The paper includes a table on the last page, results of a test tournament where each of the 28 AIIDE 2017 participants played 303 games against LastOrder. We get to see how LastOrder scored its advertised 83% win rate: #2 PurpleWave and #3 Iron (rankings from AIIDE 2017) won nearly all games, no doubt overwhelming the rule-based part of LastOrder so that the macro model could not help. Next Microwave scored just under 50%, XIMP scored about 32%, and all others performed worse, including #1 ZZZKBot at 1.64% win rate—9 bots scored under 2%. When LastOrder’s micro part is good enough, the macro part is highly effective.

In AIIDE 2018, #13 LastOrder scored 49%, ranking in the top half.
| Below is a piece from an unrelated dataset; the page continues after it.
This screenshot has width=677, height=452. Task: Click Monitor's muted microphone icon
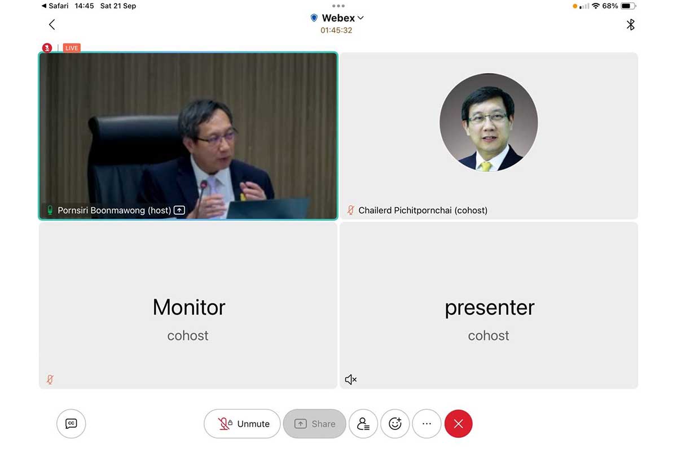[x=50, y=380]
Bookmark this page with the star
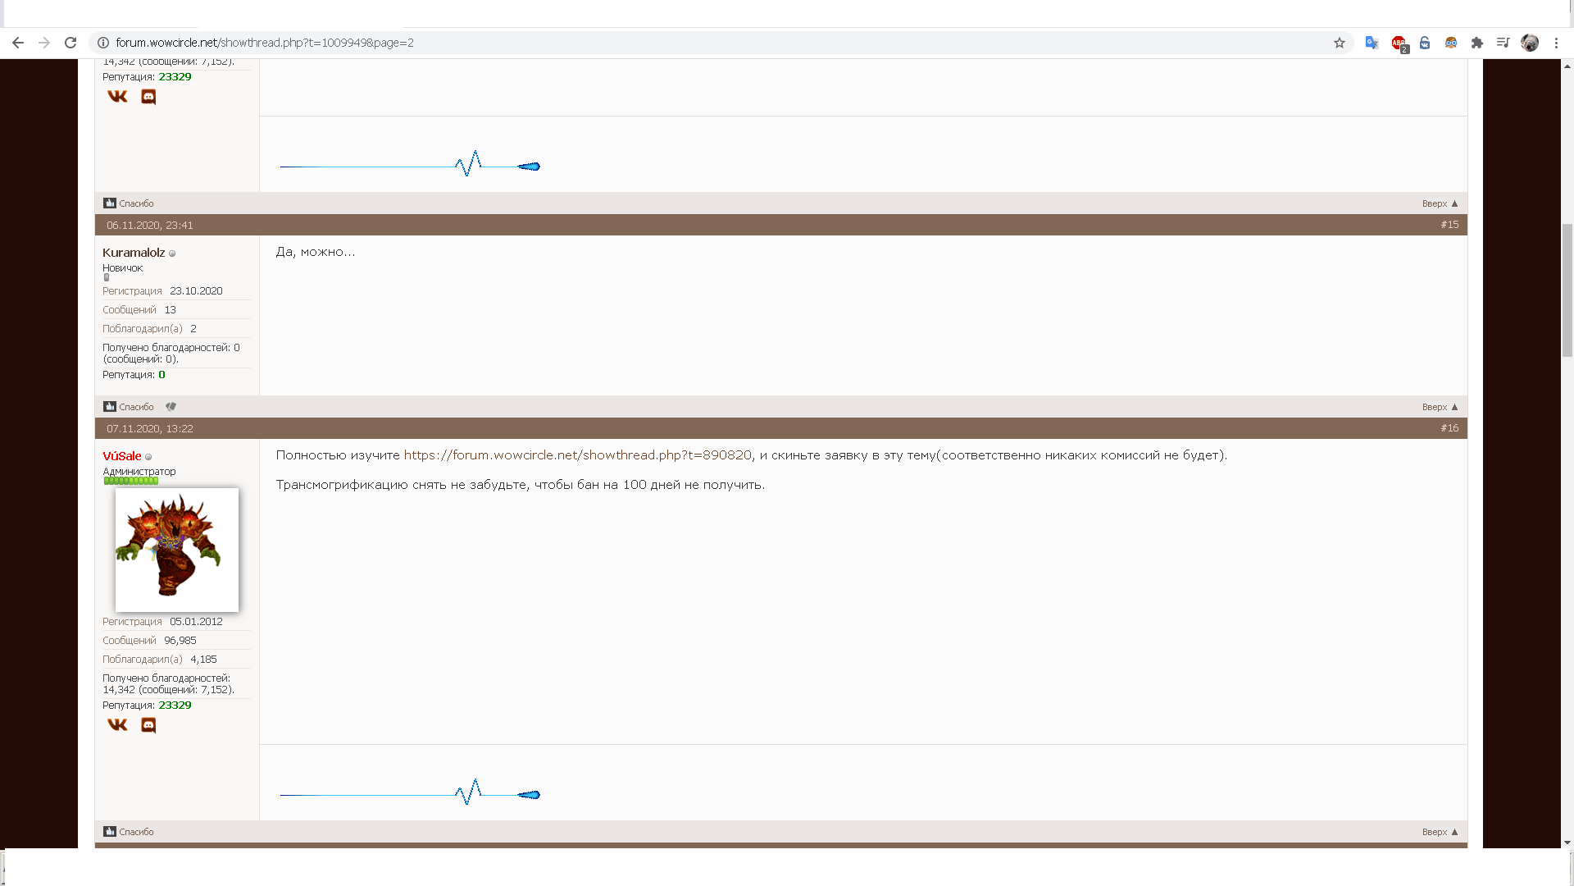 [x=1340, y=43]
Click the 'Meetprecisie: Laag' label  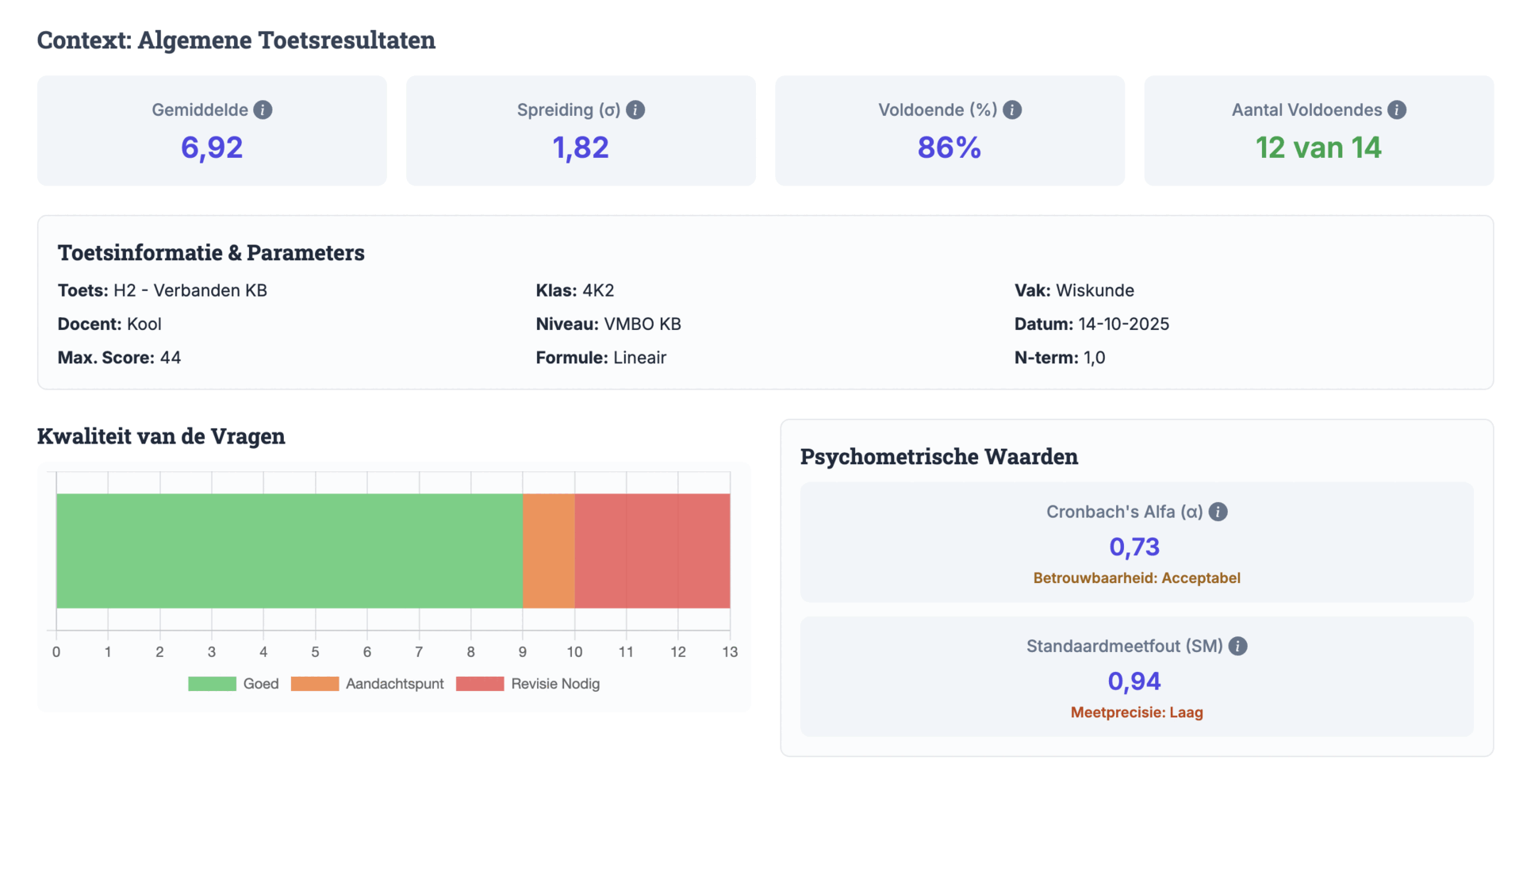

The paper has a brief discussion on page 10. LastOrder was rolled by top finishers because the micro part could not keep up with #9 Iron and above (according to me) or #8 McRave and above (according to the authors, who know things I don’t). Learning can’t help if you’re too burned to learn. LastOrder was also put down by terrans Ecgberht and WillyT, whose play styles are not represented in the 2017 training group, which has only 4 terrans (one of which is Iron that LastOrder cannot touch).

In the discussion of future work (a mandatory part of an academic paper; the work is required to be unending), they talk briefly about how to fix the weaknesses that showed in AIIDE 2018. They mention improving the rule-based part and learning unit-level micro to address the too-burned-to-learn problem, and self-play training to address the limitations of the training opponents. Self-play is the right idea in principle, but it’s not easy. You have to play all 3 races and support all the behaviors you might face, and that’s only the starting point before making it work.

I’d like to suggest another simple idea for future work: Train each matchup separately. You lose generalization, but how much do production and attack decisions generalize between matchups? I could be wrong, but I think not much. Instead, a zerg player could train 3 models, ZvT ZvP and ZvZ, each of which takes fewer inputs and is solving an easier problem. A disadvantage is that protoss becomes relatively more difficult if you allow for mind control.

LastOrder has skills that I did not see in the games I watched. There is code for them, at least; whether it can carry out the skills successfully is a separate question. It can use hydralisks and lurkers. Most interestingly, it knows how to drop. The macro model includes an action to research drop (UpgradeOverlordLoad), an action to assign units and presumably load up for a drop (AirDropAddArmy), and actions to carry out drops in different places (AttackAirDropStart for the enemy starting base, AttackAirDropNatural, AttackAirDropOther1, AttackAirDropOther2, AttackAirDropOther3). The code to carry out drops is AirdropTactic.cpp; it seems to expect to drop either all zerglings, all hydralisks, or all lurkers, no mixed unit types. Does LastOrder use these skills at all? If anybody can point out a game, I’m interested.

Learning to when to make hydras and lurkers should not be too hard. If LastOrder rarely or never uses hydras, it must be because it found another plan more effective—in games you make hydras first and then get the upgrades, so it’s easy to figure out. If it doesn’t use lurkers, maybe they didn’t help, or maybe it didn’t have any hydras around to morph after it tried researching the upgrade, because hydras were seen as useless. But still, it’s only 2 steps, it should be doable. Learning to drop is not as easy, though. To earn a reward, the agent has to select the upgrade action, the load action, and the drop action in order, each at a time when it makes sense. Doing only part of the sequence sets you back, and so does doing the whole sequence if you leave too much time between the steps, or drop straight into the enemy army, or make any severe mistake. You have to carry through accurately to get the payoff. It should be learnable, but it may take a long time and trainloads of data. I would be tempted to explicitly represent dependencies like this in some way or another, to tell the model up front the required order of events.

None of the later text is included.